PONTINIA VOLA – Seconda sconfitta consecutiva per la Vis Sezze Setina e seconda vittoria per il Pontinia, che rimane al comando della classifica a punteggio pieno insieme al San Michele: è questo il verdetto al termine della gara che ha visto gli amaranto espugnare il «Tasciotti » per 3-1. Il Pontinia ha sfruttato a dovere le occasioni che gli sono capitate, soprattutto con un Incollingo apparso già in splendida forma. Il Pontinia si è portato in vantaggio al 34’: cross di Capuccilli, clamoroso buco difensivo dei locali e pallone che è arrivato a Incollingo che non ha lasciato scampo a Tarricone. In apertura di ripresa Cesare Baroni ha gettato nella mischia Matteo Fiori, che, soltanto centoventi secondi dopo il suo ingresso in campo, ha realizzato il gol del pari. La gioia per il pari, però, è durata soltanto 4’ perchè al 61’ Rufo ha riportato avanti i suoi con una beffarda traiettoria dai sedici metri. Ma proprio nel momento di maggior forcing i padroni di casa sono rimasti senza Tarricone, mandato anzitempo negli spogliatoi per proteste. Un rosso che ha ovviamente tagliato le gambe ai rossoblu. Al 91’ lo stesso Incollingo ha siglato il definitivo 3-1. Il Pontinia si gode così il primato, ma guai a dirlo al tecnico Paolo Pelucchini. Un Pontinia che è partito senza clamore e così vuole continuare.

SABOTINO KO IN CASA – HA vinto la squadra più forte. Questo è quanto emerso dalla sfida di ieri mattina tra Atletico Sabotino e Città di Pignataro. All’«Andriollo» la corazzata di mister Bottoni ha centrato la prima vittoria della stagione grazie all’acuto decisivo del solito Grillo – tap in vincente di testa – a soli tre minuti dalla fine del primo tempo. Ed è proprio questo il cruccio maggiore di Alberto Ziroli: «Mi dispiace davvero tanto aver preso gol a fine primo tempo – dichiara rammaricato il tecnico del Sabotino -. Il Pignataro mi ha davvero impressionato perchè si è dimostrato squadra solida, compatta e ben organizzata, ma se poi gli consenti anche di andare in vantaggio a pochissimi minuti dal riposo è chiaro che recuperare diventa abbastanza complicato. Nel secondo tempo, infatti, abbiamo dovuto giocare un pò a testa bassa concedendo inevitabilmente il fianco alle loro ripartenze. D’altronde, nel momento in cui abbiamo visto il girone, ci siamo immediatamente resi conto che avremmo dovuto soffrire. Non a caso stiamo tenendo d’occhio alcune situazioni di mercato che possano fare al caso nostro: se vogliamo entrare nello specifico diciamo che certamente ci saranno un paio di innesti, uno in attacco e uno in mezzo al campo. Poi, come se non bastasse, ci si è messo pure il calendario perchè incontrare Sermoneta e Pignataro nelle prime due giornate e domenica prossima il Fontana Liri non sarebbe stato facile per nessuno. Ad ogni modo – conclude il tecnico – dobbiamo pensare a lavorare e ad impegnarci per migliorare sempre e comunque».

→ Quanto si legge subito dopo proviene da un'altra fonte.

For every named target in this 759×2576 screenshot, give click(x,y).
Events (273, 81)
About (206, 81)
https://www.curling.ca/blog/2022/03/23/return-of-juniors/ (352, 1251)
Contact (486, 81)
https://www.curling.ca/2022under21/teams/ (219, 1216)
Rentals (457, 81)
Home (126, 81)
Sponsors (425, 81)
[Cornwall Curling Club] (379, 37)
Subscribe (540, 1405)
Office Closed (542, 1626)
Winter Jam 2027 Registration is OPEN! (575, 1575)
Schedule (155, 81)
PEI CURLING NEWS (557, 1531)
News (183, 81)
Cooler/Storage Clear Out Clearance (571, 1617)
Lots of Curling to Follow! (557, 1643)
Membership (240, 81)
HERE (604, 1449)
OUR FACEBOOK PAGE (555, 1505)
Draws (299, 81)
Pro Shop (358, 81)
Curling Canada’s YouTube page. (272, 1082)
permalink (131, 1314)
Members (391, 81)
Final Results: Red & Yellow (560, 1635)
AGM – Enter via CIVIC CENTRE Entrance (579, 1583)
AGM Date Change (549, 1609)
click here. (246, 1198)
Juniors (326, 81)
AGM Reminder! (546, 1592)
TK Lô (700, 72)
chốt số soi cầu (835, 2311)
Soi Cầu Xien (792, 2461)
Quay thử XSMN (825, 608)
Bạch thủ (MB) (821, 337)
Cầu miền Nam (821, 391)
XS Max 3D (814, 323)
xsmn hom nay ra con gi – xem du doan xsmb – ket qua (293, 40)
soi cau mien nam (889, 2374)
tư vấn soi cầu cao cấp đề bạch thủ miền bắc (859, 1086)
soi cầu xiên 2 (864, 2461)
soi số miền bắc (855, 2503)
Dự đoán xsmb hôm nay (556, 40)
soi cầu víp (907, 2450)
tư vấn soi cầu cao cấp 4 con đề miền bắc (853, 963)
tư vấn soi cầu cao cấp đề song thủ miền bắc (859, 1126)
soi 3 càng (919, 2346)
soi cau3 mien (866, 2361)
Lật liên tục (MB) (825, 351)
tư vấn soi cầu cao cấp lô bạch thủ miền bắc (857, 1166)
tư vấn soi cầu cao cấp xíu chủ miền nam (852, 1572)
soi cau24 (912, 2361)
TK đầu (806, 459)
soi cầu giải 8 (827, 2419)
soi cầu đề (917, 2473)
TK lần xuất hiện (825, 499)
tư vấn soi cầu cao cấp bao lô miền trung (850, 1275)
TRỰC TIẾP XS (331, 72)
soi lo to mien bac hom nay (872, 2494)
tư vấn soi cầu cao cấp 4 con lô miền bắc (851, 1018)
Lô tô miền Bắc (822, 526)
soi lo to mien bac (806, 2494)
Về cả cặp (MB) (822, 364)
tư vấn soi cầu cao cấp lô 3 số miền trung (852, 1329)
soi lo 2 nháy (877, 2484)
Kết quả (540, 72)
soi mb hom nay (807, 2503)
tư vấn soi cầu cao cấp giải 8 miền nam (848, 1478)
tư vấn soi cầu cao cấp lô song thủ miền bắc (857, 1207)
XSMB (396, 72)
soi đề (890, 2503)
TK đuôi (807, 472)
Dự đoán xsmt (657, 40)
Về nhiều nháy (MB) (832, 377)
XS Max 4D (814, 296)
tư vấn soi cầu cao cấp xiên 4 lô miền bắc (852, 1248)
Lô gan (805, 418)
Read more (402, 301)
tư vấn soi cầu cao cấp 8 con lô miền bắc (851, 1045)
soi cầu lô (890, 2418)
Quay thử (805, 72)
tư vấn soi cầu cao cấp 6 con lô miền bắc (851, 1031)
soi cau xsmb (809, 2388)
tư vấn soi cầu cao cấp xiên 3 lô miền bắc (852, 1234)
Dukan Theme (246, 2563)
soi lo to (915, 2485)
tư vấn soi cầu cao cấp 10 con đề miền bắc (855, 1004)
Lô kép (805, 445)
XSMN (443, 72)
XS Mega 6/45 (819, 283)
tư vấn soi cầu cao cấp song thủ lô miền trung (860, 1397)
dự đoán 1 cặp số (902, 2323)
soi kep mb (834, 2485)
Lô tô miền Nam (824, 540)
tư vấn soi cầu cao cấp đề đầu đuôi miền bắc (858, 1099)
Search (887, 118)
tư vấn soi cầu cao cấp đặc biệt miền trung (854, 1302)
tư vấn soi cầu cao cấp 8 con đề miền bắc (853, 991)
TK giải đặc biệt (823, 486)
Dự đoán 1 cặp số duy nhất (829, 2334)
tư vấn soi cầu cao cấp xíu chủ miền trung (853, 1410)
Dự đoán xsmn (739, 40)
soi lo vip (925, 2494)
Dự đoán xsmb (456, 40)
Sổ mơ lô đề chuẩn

SERMONETA A SEGNO – Si sblocca il Sermoneta. Dopo l’1-1 dell’esordio in campionato contro il Sabotino, la formazione di mister Giovannelli espugna di misura il San Bernardino di Sonnino, infliggendo al team dell’allenator-giocatore Simone Reggio la seconda sconfitta in altrettante partite dopo quella in casa dell’Arce, sempre per 2-1. Una partita non bellissima, a dire il vero, viene decisa da due lampi, uno per tempo, del Sermoneta. Squadre bloccate nei primi minuti di gioco con il Sermoneta comunque più manovriero ed i padroni di casa a giocarsi l’arma del contropiede. Al 17’ primo squillo verso la porta del Sonnino, con una punizione di Pannozzo che termina di poco alta sopra la traversa. Alla mezzora risposta dei padroni di casa con Grossi che si libera al tiro con la sfera che sibila sopra l’incrocio dei pali della porta difesa da Leone. Per sbloccare un match intricato serve quindi una fiammata improvvisa. Al 43’ è Rogato a mettere il turbo sulla fascia, irrompere sul lato corto dell’area di rigore e mettere al centro un pallone comodo comodo che Tomassi, di piatto, trasforma in oro battendo Belviso. Nella ripresa stesso copione. I secondi 45’ si animano solo con un’occasione capitata sui piedi di Ciccarelli, poco freddo nel non ribadire in rete una goffa svirgolata del portiere di casa. Ma il Sonnino è vivo e lo dimostra all’8’, quando Rinaldi ci prova da posizione defilata senza precisione. La gara si addormenta e per rivivere un’emozione bisogna aspettare addirittura il 41’. Il gol della sicurezza gialloblu arriva su una zuccata vincente di Rogato su punizione di Masini. Subito dopo Terrazzino pecca di egoismo su un contropiede del Sermoneta. Nel finale ultimo sussulto di marca sonninese, con De Rosa che spinge Grossi in area di rigore procurando il penalty che lo stesso Grossi realizza. Troppo tardi, però, per sperare nella rimonta.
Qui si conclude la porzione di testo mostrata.